Our galaxy, the Milky Way, still has a thin star-forming disk, so it is still considered a high-spin spinning galaxy.

“But when we look at the Milky Way in detail, we see something called the thick disk of the Milky Way. It’s not dominant in terms of light, but it’s there, and these appear to be ancient stars that may have been heated from a thin disk at an earlier time or born by more turbulent motion in the early universe. ” says professor Krum.

Contribution of SAMI Galactic Research

Observation data made within the framework of the SAMI Galaxy Survey project were used in the study. The SAMI device was created in 2012 by the University of Sydney and the Anglo-Australian Observatory (now Astralis). SAMI uses the Anglo-Australian Telescope at Siding Spring Observatory near Coonabarabran, New South Wales. He studied 3,000 galaxies in a wide variety of environments. This research allows astronomers to ignore many processes when trying to understand the formation of galaxies, thus refining models of the evolution of the universe.

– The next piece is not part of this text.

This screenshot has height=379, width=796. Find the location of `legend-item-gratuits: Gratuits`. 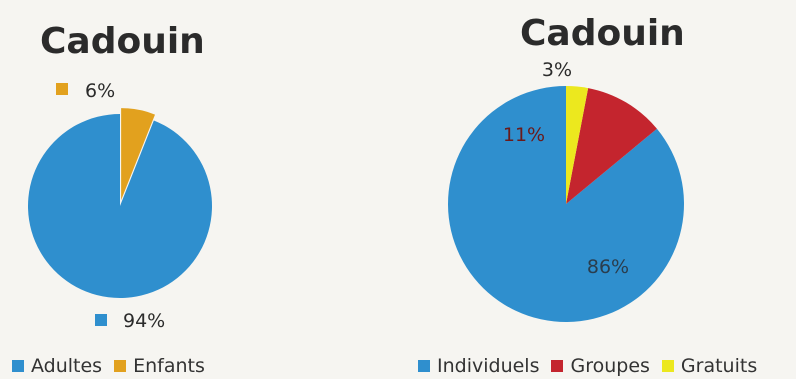

legend-item-gratuits: Gratuits is located at coordinates (710, 366).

Future directions of galaxy research

The next steps will be to develop galaxy evolution simulations in more detail.

“One of the challenges of good modeling is the high resolution required to predict what is going on. “Typical current simulations are based on particles of around 100,000 stellar masses, and you cannot distinguish small-scale structures in the disks of galaxies,” says Professor Krum.

The investigation of the Hector galaxy will help Professor Krum and his team extend this work with the new instrument at the Anglo-Australian Telescope.

“Hector observes 15,000 galaxies, but with a higher spectral resolution, allowing the age and rotation of galaxies to be measured even in galaxies of much lower mass, providing more detailed information about the environment,” says Professor Julia Bryant, Hector’s project leader. Galaxy Research. University of Sydney.

Conclusion and impact on universal understanding

Professor Emma Ryan-Weber, Director of ASTRO 3D, said: “These discoveries answer one of the fundamental questions posed by ASTRO 3D: How do mass and angular momentum evolve in the universe?” This careful study by the SAMI team shows that the age of the galaxy determines the orbits of stars. “This important information contributes to a clearer picture of the universe.”